On comparing the concentration of RMPs in different blood groups on day 21, we found that AB donors had the lowest level of RMPs followed by blood group B and then blood group A while O donors showed the highest level of RMPs concentration. In contrast to our results, Gamonet et al. found that blood groups B and AB donor packed RBC units appear to be most affected by storage [26]. This discrepancy in results may be due to that ABO and RhD blood phenotypes differ between ethnic groupings. When creating evidence-based blood collection and management procedures, it is important to account for the diverse distribution of ABO and RhD blood groups across ethnic groups [27]. It was found that the MP concentration exhibited variability among different donors. Factors such as donor age and gender, and ABO blood group could potentially play a role and should be further examined. The rationale for relating the concentration of RMPs to different blood groups in our research was to study the prevalence of the blood groups that have a higher rate of microparticle formation. Hence our findings might provide information to guide clinical practice and/or blood transfusion services in the region.
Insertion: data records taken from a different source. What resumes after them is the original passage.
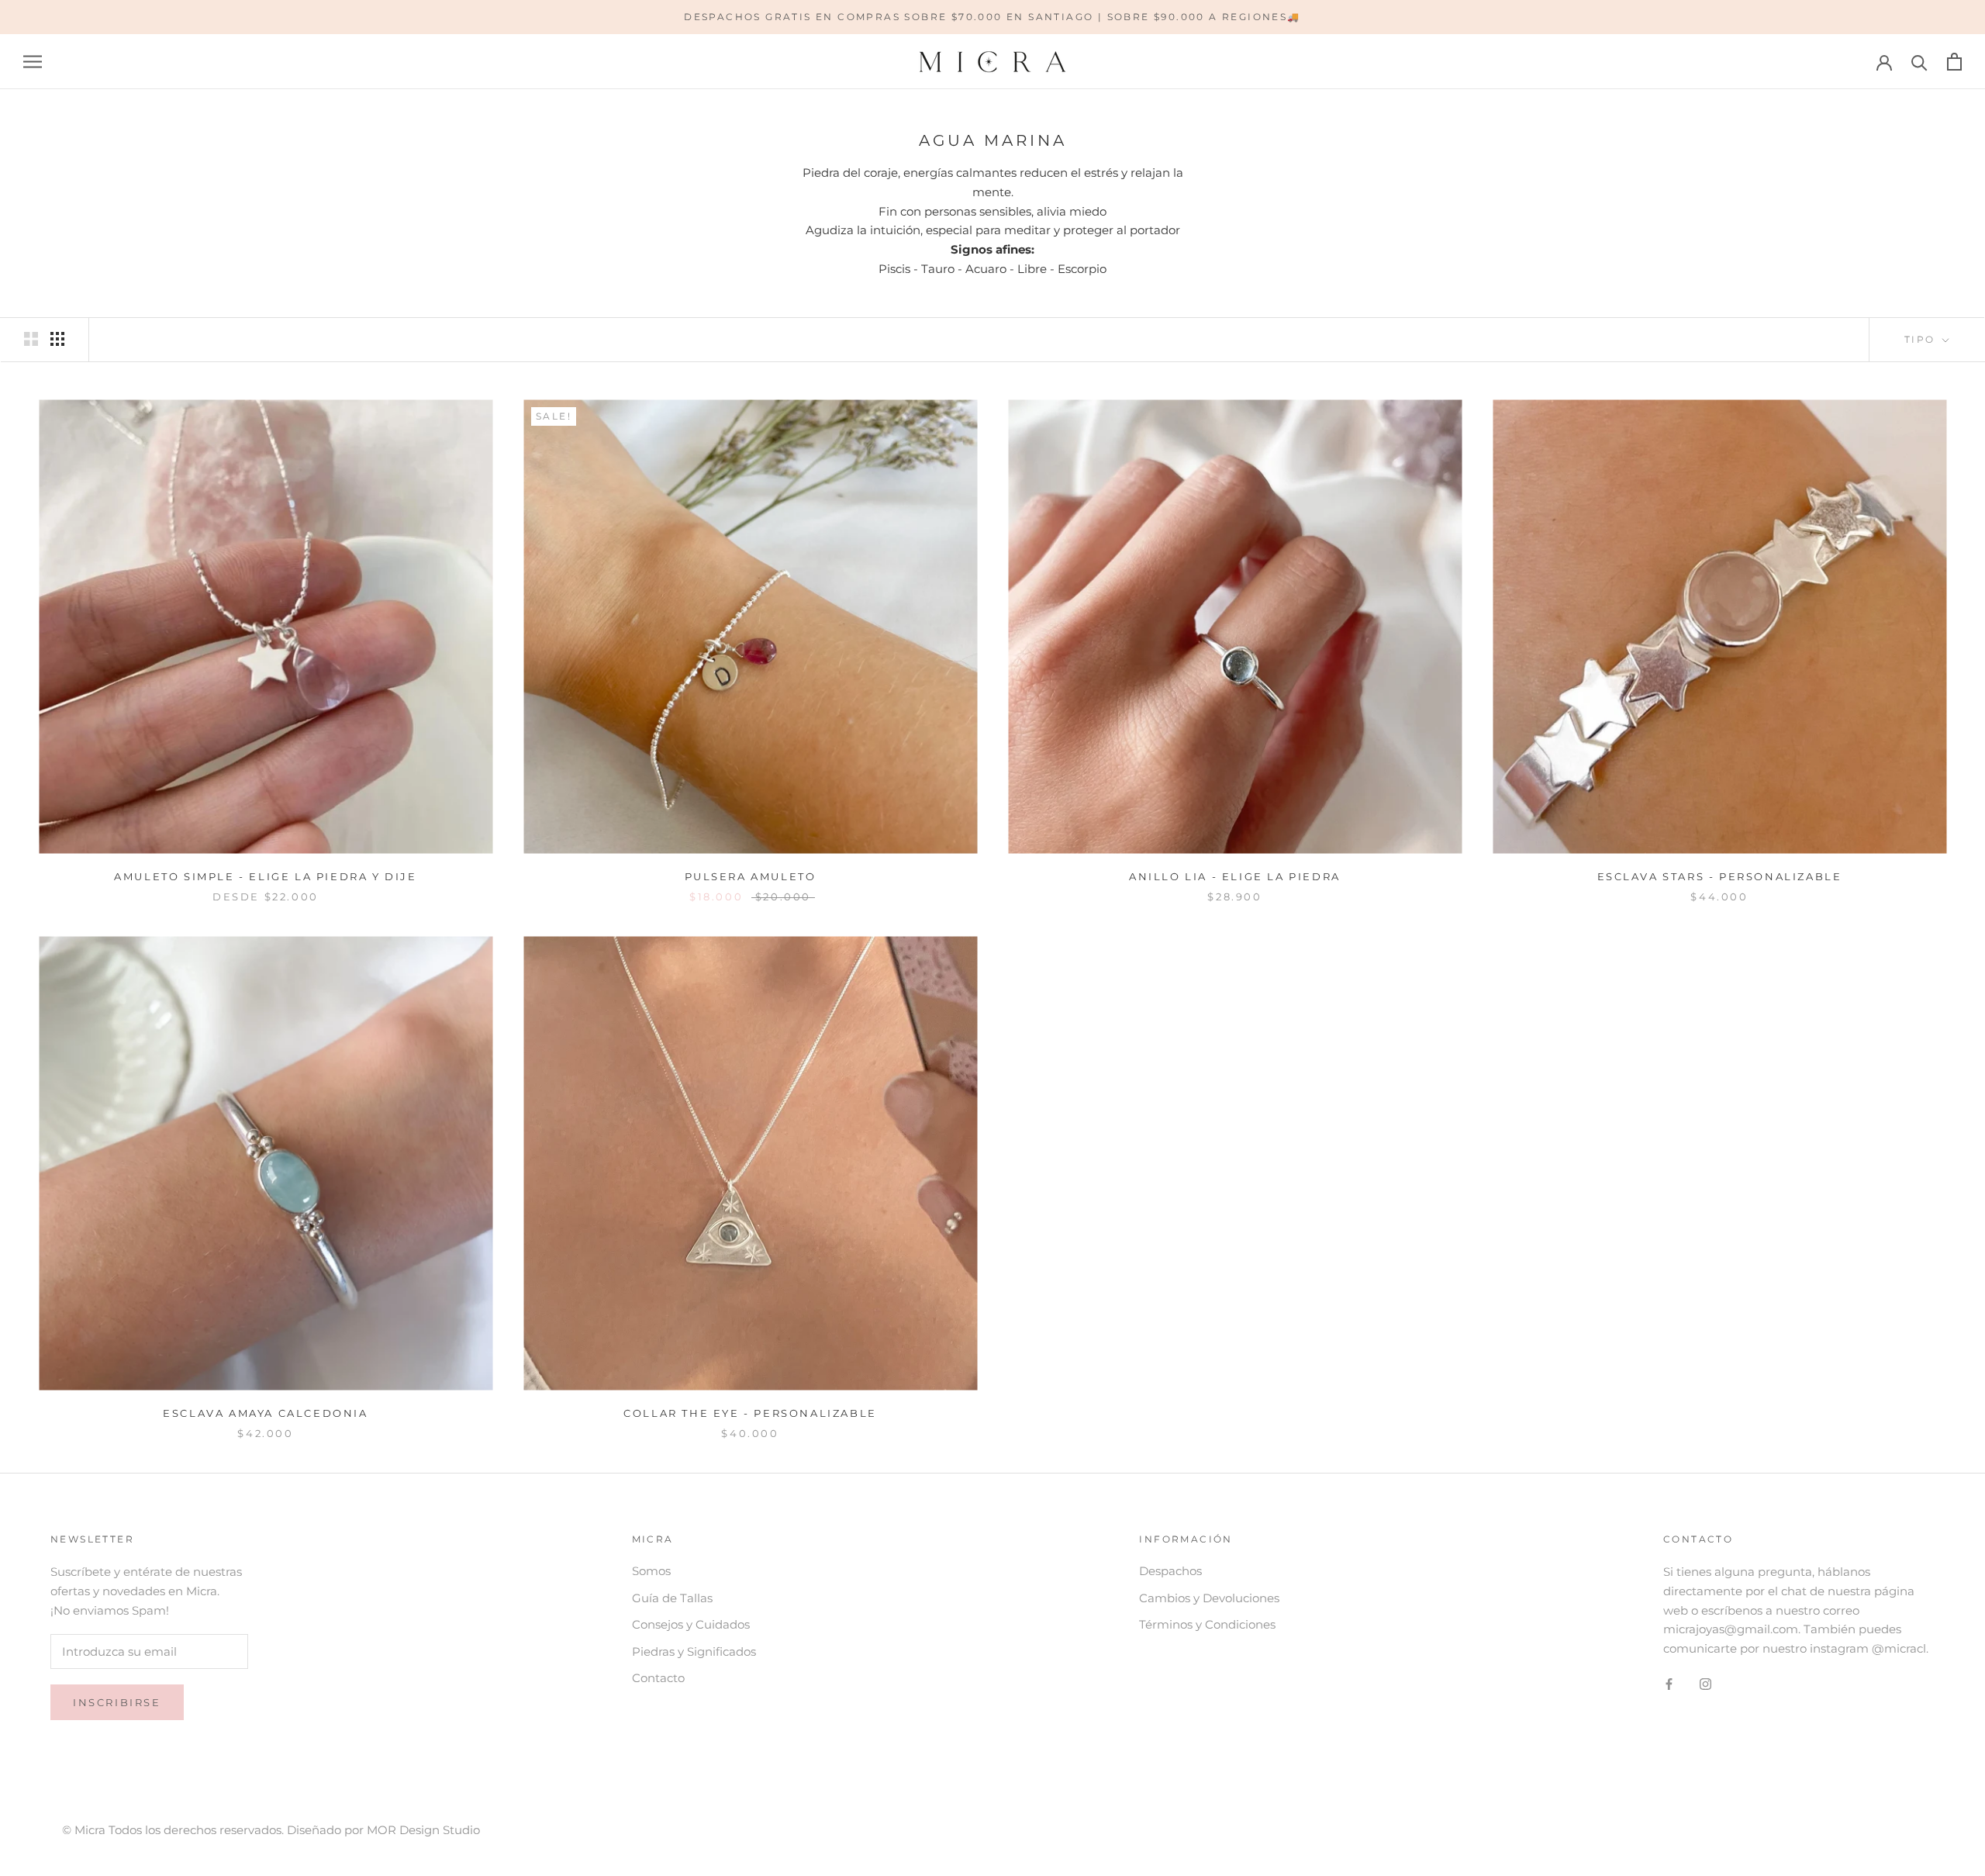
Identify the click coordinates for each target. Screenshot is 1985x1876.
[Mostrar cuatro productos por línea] (57, 339)
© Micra (85, 1829)
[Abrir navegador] (32, 62)
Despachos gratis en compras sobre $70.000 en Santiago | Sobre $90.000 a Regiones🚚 (992, 16)
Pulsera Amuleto (750, 876)
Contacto (658, 1677)
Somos (651, 1570)
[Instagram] (1705, 1684)
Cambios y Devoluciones (1209, 1598)
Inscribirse (117, 1702)
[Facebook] (1669, 1684)
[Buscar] (1919, 62)
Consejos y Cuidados (691, 1624)
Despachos (1170, 1570)
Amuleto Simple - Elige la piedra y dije (265, 876)
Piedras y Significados (694, 1651)
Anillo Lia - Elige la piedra (1235, 876)
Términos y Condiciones (1207, 1624)
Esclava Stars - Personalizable (1719, 876)
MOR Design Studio (423, 1829)
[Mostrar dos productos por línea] (31, 339)
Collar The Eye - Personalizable (750, 1413)
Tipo (1921, 339)
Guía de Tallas (672, 1598)
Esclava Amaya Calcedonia (265, 1413)
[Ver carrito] (1954, 62)
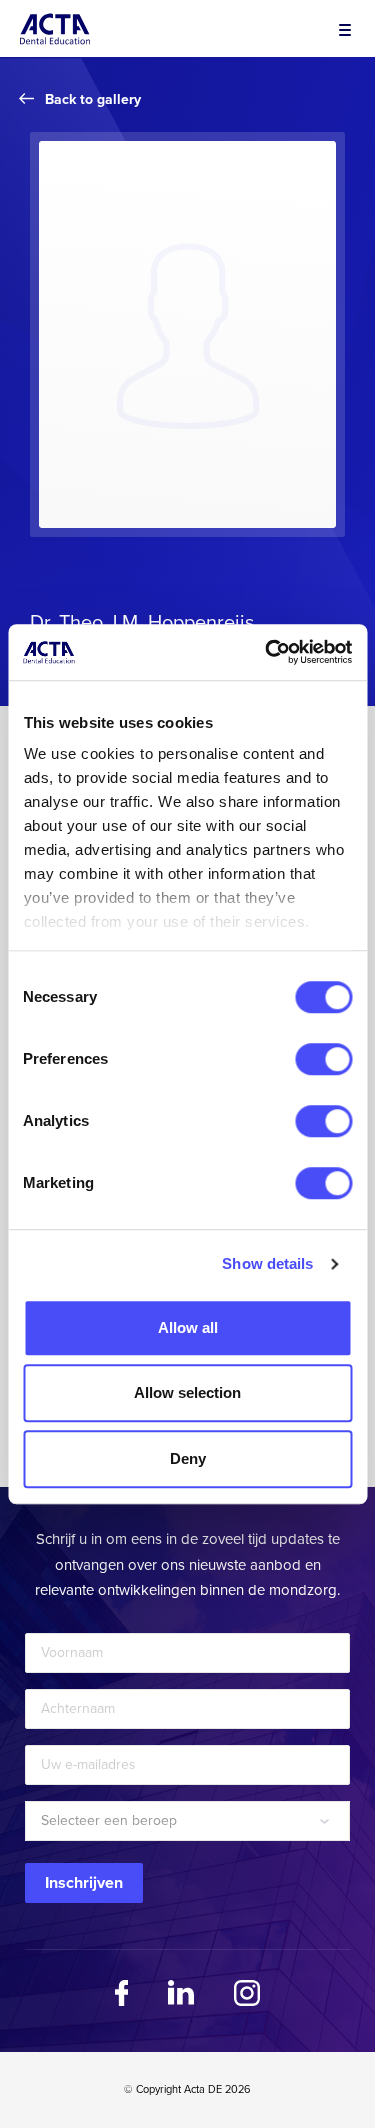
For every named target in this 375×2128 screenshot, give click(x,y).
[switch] (323, 1059)
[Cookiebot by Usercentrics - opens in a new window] (267, 652)
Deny (188, 1458)
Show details (267, 1263)
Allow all (188, 1327)
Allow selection (187, 1392)
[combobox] (187, 1821)
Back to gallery (93, 99)
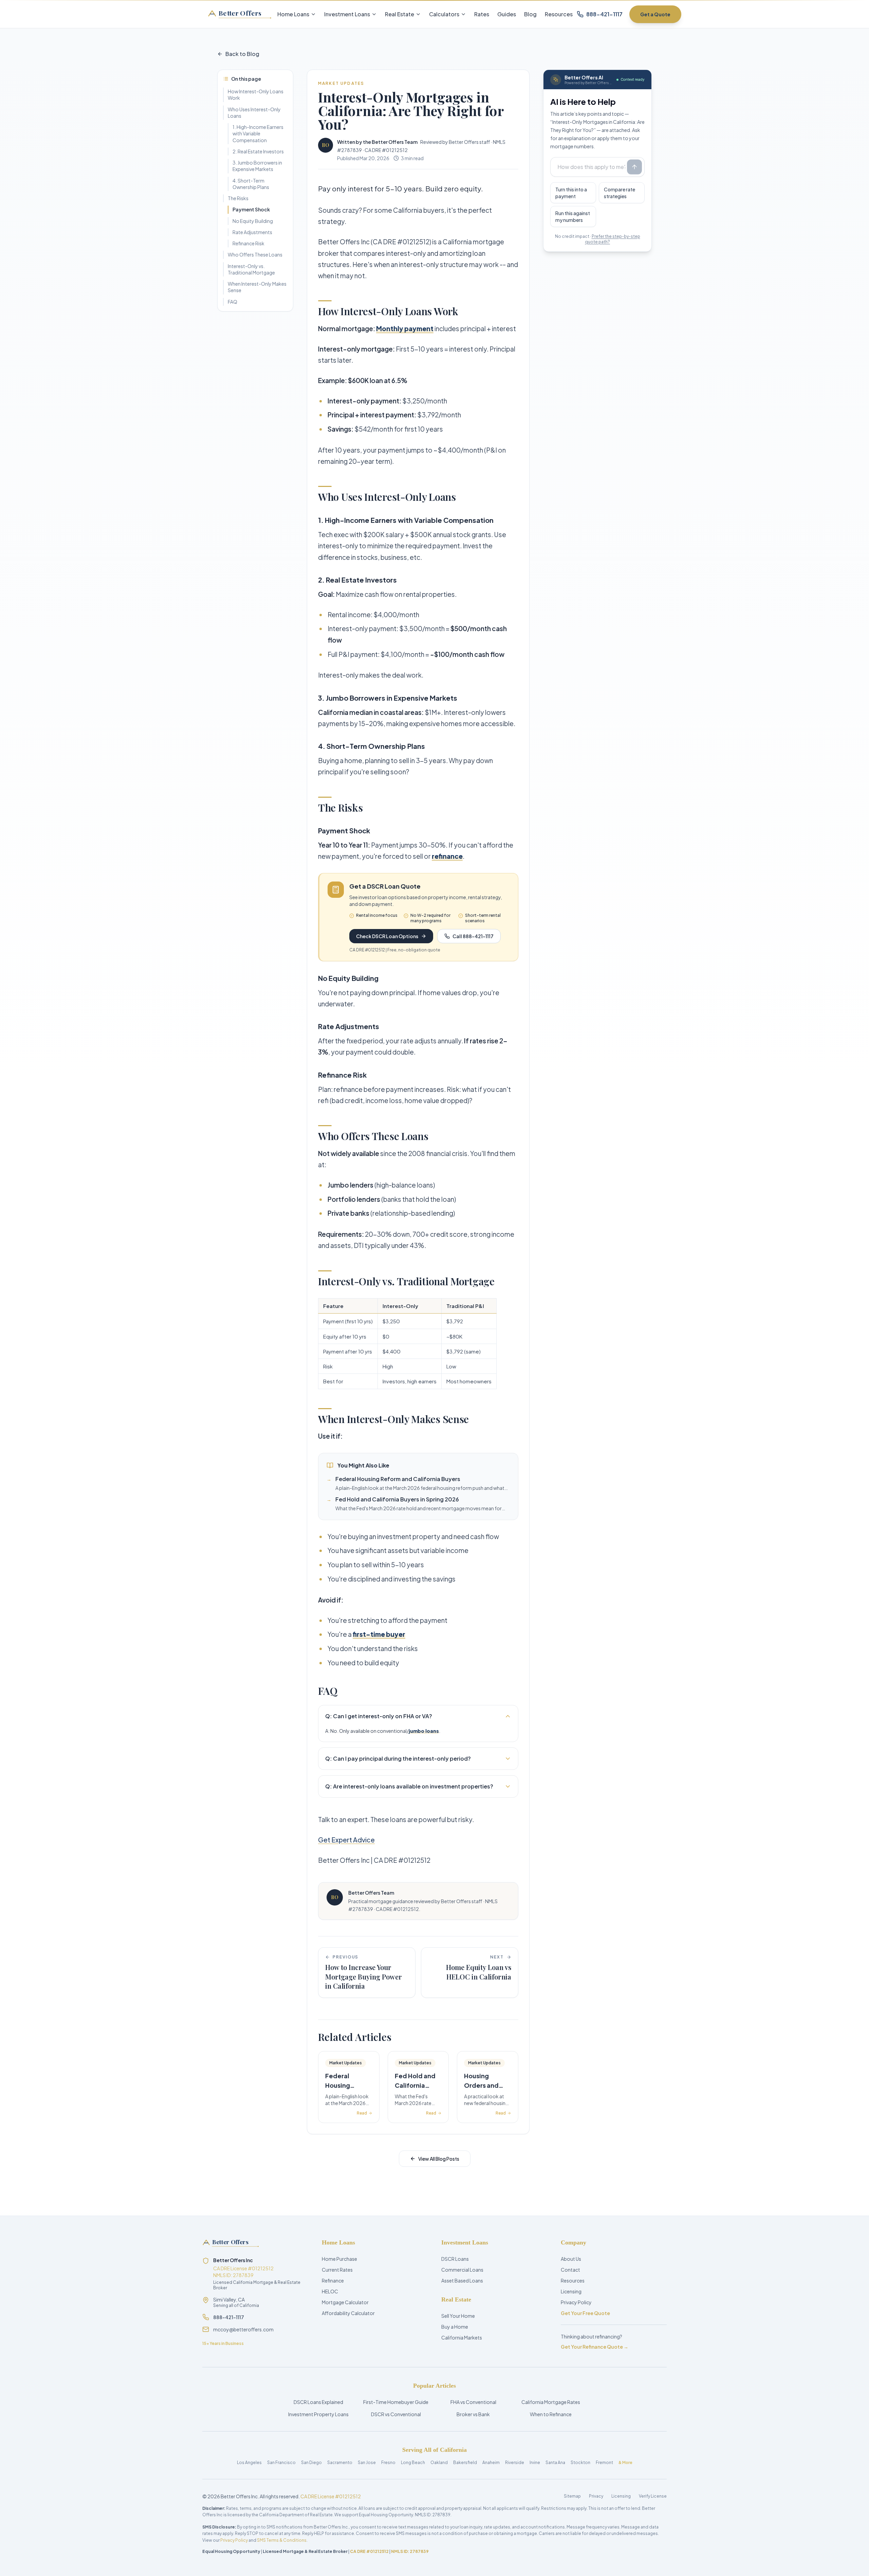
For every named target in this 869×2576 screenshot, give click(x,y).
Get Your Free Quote (585, 2313)
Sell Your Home (458, 2316)
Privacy (596, 2496)
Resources (559, 14)
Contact (570, 2270)
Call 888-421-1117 (473, 936)
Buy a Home (454, 2327)
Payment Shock (251, 209)
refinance (447, 856)
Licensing (571, 2291)
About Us (571, 2259)
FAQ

In conclusion, MP studies are quickly developing and can be used to analyze blood products by monitoring and quantifying their release during RBC storage as a future quality control measure during blood component preparation and storage to maintain their functional integrity during storage and to be safe for transfusion to patients in need. We need to better understand the functional and clinical significance of diverse types of MPs, including their cellular origin, structural characteristics, protein composition, and triggering factors. Future research should focus on reducing microparticles in aged RBC units to improve patient outcomes and minimize transfusion-related problems.